Por seu turno, o sistema investigatório de Roma deixava a encargo do próprio ofendido a incumbência de coletar os elementos indiciários nos crimes de natureza privada. E, de igual modo, o acusado também possuía autonomia para o fazer com o intuito de coligir elementos probatórios a seu favor. Mais tarde, com a sedimentação do jus puniendi do Estado, a prerrogativa investigatória concentrou-se na máquina pública por meio dos seus agentes públicos.
O autor SANTIN (2007, p. 24) ainda aponta que os chefes da polícia no cenário romano possuíam subordinados chamados irenarchi e stationari, os quais eram agentes policiais, encarregados de percorrer o território, investigar os crimes, prender os indiciados, fazer e reduzir a autos as diligências do inquérito e remete-lo ao prefeito ou à autoridade judiciária
.
1.2. Breve evolução histórica no Brasil
Portugal exerceu, por óbvio, fortíssima influência legislativa em terras tupiniquins. Como bem explanado pelo nobre professor Valter Foleto Santin (2007, p. 27), as Ordenações do Reino tiveram importante papel no Brasil pelo seu longo tempo de vigência por ocasião do descobrimento do Brasil (1500), de modo que vigoravam em Portugal as Ordenações Afonsinas, de 1447, substituídas pelas Ordenações Manuelinas, de 1521, e Ordenações Filipinas, de 1603, as quais foram superadas pelas legislações imperiais (Código Criminal e Código de Processo Penal Imperial) e republicanas.
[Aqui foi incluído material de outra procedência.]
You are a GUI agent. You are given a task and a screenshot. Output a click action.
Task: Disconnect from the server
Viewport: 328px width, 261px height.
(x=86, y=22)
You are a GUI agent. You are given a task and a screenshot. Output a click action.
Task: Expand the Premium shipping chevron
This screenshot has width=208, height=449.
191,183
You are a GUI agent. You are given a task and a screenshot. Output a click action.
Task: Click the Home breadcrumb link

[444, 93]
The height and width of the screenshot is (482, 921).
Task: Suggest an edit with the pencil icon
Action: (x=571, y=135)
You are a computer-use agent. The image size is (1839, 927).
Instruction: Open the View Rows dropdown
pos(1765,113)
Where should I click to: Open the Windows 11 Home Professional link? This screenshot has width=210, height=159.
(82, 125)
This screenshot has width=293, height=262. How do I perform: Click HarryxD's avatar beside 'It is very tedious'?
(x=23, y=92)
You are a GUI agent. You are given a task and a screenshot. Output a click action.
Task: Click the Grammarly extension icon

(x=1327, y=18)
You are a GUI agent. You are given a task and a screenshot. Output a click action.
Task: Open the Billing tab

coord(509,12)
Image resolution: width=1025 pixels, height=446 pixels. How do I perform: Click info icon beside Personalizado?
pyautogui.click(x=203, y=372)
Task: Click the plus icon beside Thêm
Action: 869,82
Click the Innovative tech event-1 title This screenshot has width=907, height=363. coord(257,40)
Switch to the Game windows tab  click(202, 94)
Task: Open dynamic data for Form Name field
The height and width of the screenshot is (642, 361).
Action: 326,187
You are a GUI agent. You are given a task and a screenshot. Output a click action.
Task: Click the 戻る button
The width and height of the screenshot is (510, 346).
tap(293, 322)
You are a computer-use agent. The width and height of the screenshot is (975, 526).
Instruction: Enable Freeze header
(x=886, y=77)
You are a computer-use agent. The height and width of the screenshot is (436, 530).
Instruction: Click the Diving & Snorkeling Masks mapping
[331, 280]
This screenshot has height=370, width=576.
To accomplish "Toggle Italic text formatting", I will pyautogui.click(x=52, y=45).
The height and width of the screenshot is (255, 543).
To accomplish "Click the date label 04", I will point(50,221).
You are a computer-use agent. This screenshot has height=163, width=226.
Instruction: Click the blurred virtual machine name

Os modelos investigatórios basicamente devassavam a vida do investigado sem que lhe desse qualquer chance de opor-se às acusações de forma digna. Um juiz de paz cumulava tanto a função investigatória quanto a julgadora, ou seja, basicamente formava sua convicção quanto a culpa ainda na fase de coleta de elementos indiciários.
Mais tarde, com a alteração sofrida no sistema processual brasileiro, sobreveio a Lei nº 261 de 03 de dezembro de 1841, a qual retirou daquele juiz de paz boa parte das suas funções, dentre elas, a de investigar, que a partir daquele momento passou a ser de atribuição do chefe de polícia.
Neste palco de eventos, a lei houve por bem instituir formalmente o Inquérito Policial, rompendo com o velho paradigma de investigação policial associada às funções judiciais. A partir de então, tem-se a cisão da persecução penal, colocando de um lado a atividade policial com a apuração dos fatos e o procedimento judicial de outro, com a formação da relação processual.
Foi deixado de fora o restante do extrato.